Obviously, those of you who are adept at creating elaborate Powerpoint presentations with internal builds and clever transitions aren't going to switch to Acrobat to do a presentation. But if all you want to do is show a series of slides in sequence, with simple transitions, then listen up.
The first step is to create a PDF document with the things you want to display in order, page-by-page. Once you have your display pages sequenced inside of one PDF, the next part is easy. If you want to set transitions between the pages, select the following menu choices ADVANCED > DOCUMENT PROCESSING > PAGE TRANSITIONS (depicted in the screenshot below).
You have choices for how quickly each transition will take (slow, medium, or fast).
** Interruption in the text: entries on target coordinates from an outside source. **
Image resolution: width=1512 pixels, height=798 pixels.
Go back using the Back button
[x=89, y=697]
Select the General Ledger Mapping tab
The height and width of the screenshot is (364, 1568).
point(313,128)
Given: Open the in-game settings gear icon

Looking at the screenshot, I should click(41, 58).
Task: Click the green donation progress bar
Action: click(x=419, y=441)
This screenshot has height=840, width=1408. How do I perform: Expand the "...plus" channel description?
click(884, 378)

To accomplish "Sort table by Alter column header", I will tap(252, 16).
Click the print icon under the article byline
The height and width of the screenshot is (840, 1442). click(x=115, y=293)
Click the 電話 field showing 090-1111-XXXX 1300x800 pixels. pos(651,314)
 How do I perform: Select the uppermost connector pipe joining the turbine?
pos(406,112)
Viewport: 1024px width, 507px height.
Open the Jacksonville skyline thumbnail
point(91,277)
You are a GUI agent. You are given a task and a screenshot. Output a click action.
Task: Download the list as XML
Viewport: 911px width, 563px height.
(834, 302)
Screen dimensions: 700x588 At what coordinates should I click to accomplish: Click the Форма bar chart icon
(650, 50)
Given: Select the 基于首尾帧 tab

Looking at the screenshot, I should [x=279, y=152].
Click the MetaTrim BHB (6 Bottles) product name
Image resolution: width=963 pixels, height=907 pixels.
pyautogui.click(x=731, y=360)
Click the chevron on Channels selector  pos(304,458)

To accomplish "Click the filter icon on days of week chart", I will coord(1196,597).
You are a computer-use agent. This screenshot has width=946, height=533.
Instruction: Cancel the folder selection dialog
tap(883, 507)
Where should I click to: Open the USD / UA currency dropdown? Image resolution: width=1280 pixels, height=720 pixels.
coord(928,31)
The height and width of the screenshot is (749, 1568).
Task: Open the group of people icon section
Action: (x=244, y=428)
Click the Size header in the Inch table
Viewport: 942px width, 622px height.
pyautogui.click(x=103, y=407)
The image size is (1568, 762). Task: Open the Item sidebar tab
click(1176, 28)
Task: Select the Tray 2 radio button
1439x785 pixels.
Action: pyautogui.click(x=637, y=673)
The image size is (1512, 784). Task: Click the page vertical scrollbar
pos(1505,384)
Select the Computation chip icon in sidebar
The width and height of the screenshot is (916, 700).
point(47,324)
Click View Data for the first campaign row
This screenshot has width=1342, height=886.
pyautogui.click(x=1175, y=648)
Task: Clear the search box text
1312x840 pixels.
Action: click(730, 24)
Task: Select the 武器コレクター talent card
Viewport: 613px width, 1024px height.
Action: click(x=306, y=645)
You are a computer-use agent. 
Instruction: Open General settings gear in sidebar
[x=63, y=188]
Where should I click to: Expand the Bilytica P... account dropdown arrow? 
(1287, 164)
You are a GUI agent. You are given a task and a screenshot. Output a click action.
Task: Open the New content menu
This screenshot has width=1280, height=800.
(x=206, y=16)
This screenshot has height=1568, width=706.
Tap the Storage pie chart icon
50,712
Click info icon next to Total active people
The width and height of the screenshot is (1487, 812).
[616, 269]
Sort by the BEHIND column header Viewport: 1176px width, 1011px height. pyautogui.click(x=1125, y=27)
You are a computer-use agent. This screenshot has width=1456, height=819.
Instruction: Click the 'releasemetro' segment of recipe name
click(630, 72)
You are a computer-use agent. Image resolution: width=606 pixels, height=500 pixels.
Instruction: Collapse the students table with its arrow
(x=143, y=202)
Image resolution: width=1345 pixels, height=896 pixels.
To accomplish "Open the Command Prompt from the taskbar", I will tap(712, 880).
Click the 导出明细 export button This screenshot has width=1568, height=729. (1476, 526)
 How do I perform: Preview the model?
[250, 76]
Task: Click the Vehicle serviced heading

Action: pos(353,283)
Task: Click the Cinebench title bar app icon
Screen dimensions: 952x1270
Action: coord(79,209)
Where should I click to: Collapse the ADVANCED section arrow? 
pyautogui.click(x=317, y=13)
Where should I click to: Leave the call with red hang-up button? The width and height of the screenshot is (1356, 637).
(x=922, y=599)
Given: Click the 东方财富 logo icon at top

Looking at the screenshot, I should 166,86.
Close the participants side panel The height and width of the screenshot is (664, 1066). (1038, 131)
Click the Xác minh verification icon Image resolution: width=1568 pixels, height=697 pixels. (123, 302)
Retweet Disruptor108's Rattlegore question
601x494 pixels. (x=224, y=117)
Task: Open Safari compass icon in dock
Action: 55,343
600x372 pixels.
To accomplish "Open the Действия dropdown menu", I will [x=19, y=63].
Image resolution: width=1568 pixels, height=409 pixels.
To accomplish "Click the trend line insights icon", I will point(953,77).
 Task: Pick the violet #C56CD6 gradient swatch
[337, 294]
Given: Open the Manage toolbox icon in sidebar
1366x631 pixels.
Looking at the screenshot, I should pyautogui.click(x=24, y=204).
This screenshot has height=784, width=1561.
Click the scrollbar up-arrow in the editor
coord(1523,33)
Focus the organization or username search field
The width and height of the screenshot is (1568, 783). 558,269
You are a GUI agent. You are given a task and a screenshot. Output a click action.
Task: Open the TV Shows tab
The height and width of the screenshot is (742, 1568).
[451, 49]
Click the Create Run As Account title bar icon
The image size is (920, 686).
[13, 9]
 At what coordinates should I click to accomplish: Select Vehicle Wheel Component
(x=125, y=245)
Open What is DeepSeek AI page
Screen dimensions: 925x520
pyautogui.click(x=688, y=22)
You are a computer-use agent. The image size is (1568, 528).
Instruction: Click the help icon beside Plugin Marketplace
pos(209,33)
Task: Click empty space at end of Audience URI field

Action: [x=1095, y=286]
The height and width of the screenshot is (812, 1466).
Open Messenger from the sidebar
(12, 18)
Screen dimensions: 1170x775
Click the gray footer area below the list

You can also set it up so that the pages transition automatically after a set number of seconds, and that the slideshow will only apply to a certain range of pages (see the dialogue box below).
Once you've got the transitions set to your liking, you just open the PDF and then select VIEW > FULL SCREEN MODE (or choose the shortcut: CONTROL + L on a PC, or COMMAND + L on a Mac). That's it. Dead simple to set up and use.
So, now other than simplicity why would you do this? First of all, there are less compatibility problems if you're going to be showing the slides on a computer that's not yours. Many seminar organizers will require attendees to send in their slides beforehand, and then load them into the computer being used to project so that the speakers can just walk up and do their thing. More than once I've seen speakers aghast that their carefully crafted Powerpoint slides were somehow mangled, and the fonts changed into garish text. This wouldn't happen if you used a PDF file.
Ah, but you say "What if the seminar presenters don't have Acrobat on their computer?" Well, that would be a problem. But if they have Adobe Reader then you could use that. Since the Reader program is free to download, just make it a point to tell them to load that on the computer and you'll be good to go.
And, lastly, I should point out that while you can't do builds within a slide, you can embed a movie file if you want (see example below).
You have to use the "multimedia" tool in Acrobat which will take the movie file, convert to Flash, and then embed it. When you get to that slide you just have to click on the "Play" icon and the movie will play. You can then proceed on to the next slide.
I've even been able to use wireless remotes to advance slides on my Mac computer; but I can't vouch for how this works on Windows computers so test it before your talk and see if that works for you.